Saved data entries
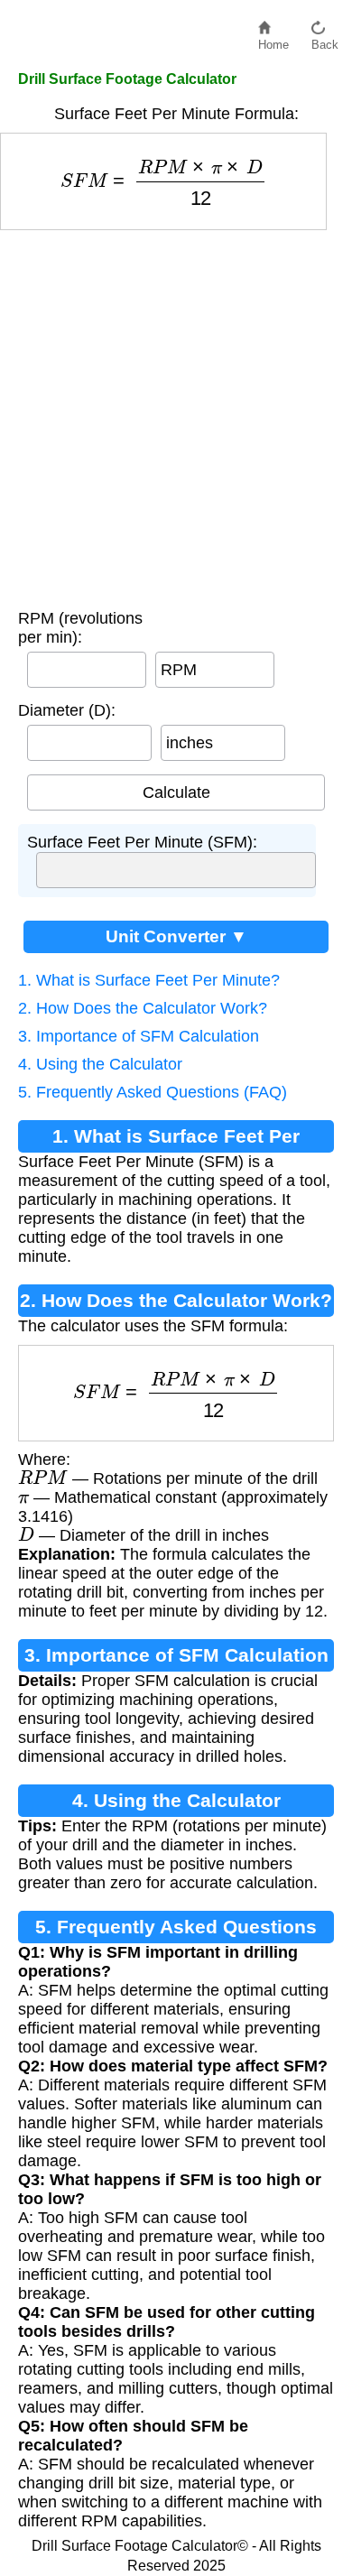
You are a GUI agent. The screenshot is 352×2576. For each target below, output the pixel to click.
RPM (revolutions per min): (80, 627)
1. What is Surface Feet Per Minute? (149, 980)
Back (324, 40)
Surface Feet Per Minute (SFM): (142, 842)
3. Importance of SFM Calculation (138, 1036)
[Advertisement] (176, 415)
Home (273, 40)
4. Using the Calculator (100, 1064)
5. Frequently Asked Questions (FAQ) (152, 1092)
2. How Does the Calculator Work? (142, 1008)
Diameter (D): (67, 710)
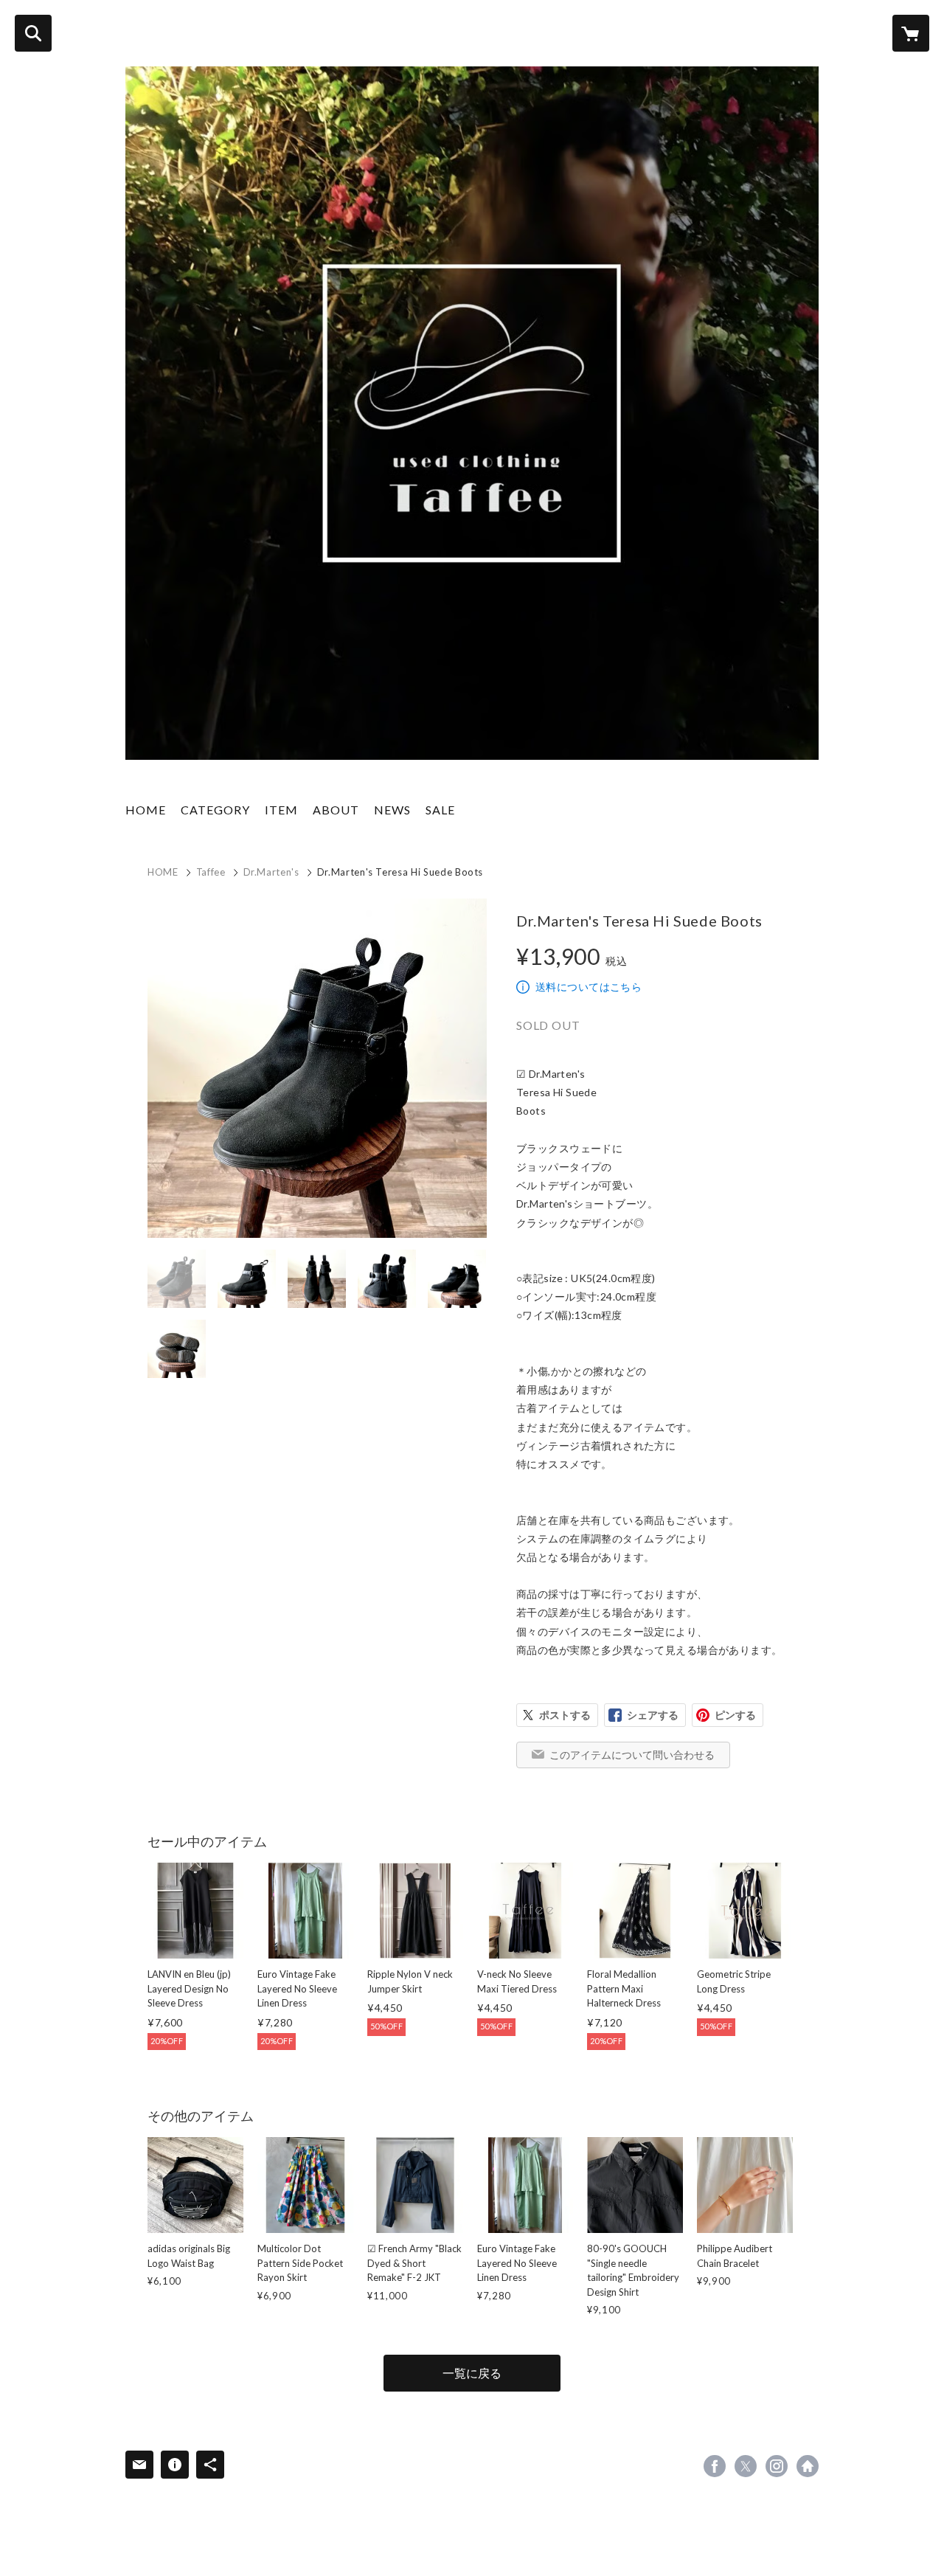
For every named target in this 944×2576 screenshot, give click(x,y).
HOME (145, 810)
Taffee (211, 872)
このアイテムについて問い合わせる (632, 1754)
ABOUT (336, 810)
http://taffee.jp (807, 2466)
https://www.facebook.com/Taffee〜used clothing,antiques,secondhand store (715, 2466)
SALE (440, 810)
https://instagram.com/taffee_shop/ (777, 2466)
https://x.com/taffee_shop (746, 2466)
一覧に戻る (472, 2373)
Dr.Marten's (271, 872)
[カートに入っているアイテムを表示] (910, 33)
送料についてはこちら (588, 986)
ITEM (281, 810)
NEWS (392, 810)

Task details
Output every entry above exactly as written, but omit the pictures.

Reply to the task
You are a GUI agent. The screenshot is 352×2576. For each target below, output the pixel to click.
RPM (revolutions per min): (80, 627)
1. What is Surface Feet Per Minute? (149, 980)
Back (324, 40)
Surface Feet Per Minute (SFM): (142, 842)
3. Importance of SFM Calculation (138, 1036)
[Advertisement] (176, 415)
Home (273, 40)
4. Using the Calculator (100, 1064)
5. Frequently Asked Questions (FAQ) (152, 1092)
2. How Does the Calculator Work? (142, 1008)
Diameter (D): (67, 710)
For every named target in this 944×2576 screenshot, give click(x,y).
HOME (145, 810)
Taffee (211, 872)
このアイテムについて問い合わせる (632, 1754)
ABOUT (336, 810)
http://taffee.jp (807, 2466)
https://www.facebook.com/Taffee〜used clothing,antiques,secondhand store (715, 2466)
SALE (440, 810)
https://instagram.com/taffee_shop/ (777, 2466)
https://x.com/taffee_shop (746, 2466)
一覧に戻る (472, 2373)
Dr.Marten's (271, 872)
[カートに入っているアイテムを表示] (910, 33)
送料についてはこちら (588, 986)
ITEM (281, 810)
NEWS (392, 810)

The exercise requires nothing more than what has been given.